Hugging Face open-sourced SynthTraces
A minimal codebase from co-founder Julien Chaumond for generating synthetic coding-agent session traces, useful for training or evaluating agents when real session data is scarce.
Guide Labs launched Clarity
An interpretability platform for inspecting and steering the specific concepts driving a model's outputs instead of treating it as a black box.
Perplexity and Chai went vertical
Perplexity Computer connects businesses to 400+ tools for automated workflows, pushing past search into agent territory, and Chai Discovery partnered with Pfizer to put its Chai-3 model into drug discovery and antibody design.
Looking Ahead
What to Watch
- 1
WWDC opens June 8
Apple's keynote and the Platforms State of the Union land Monday; watch the Xcode, Swift, and on-device Foundation Models tracks, plus a reworked Siri reportedly pulling in Gemini through a January partnership. Apple's AI story has been mostly promises, so this is the show-don't-tell one.
- 2
Anthropic's metering split hits June 15
Agent SDK and
claude -pusage moves to a separate credit pool, so audit any CI or third-party agent that authenticates against a subscription before then. - 3
A Claude Sonnet 4.8 rumor is circulating
Developer chatter points to a launch around mid-June on the strength of leaked filter strings, one of which (
opus-4-7) later became a real release. Treat it as rumor until there is a model card. - 4
Devin Local fully replaces Cascade July 1
Update any Cascade-named automations before the old agent is removed.
- 5
More Codex is close
The new iOS and Sites plugins read like the opening moves of a larger push to make Codex run the whole build-and-preview loop, not just write code.

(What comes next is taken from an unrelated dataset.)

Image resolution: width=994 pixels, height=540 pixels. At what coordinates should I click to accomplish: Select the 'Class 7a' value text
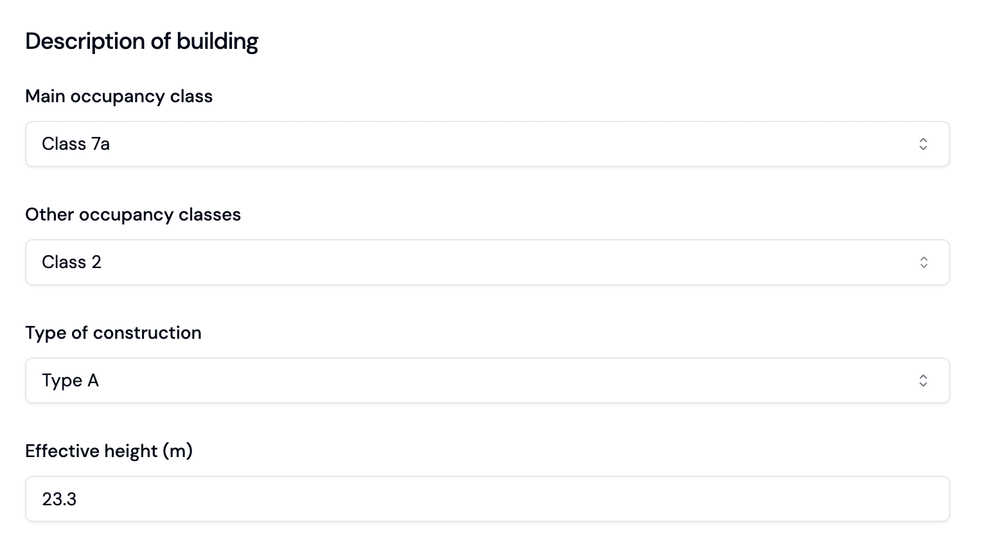click(x=76, y=144)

Ted Chiang argued that we only call the chatbots conscious because they produce text, while structurally similar models like AlphaFold and Sora that fold proteins or generate video get none of the same treatment. It is a useful lens for a week whose loudest story was a model writing 80% of its own code. The systems doing the most work are the ones that go unnoticed, right up until the day nobody can read as fast as they write.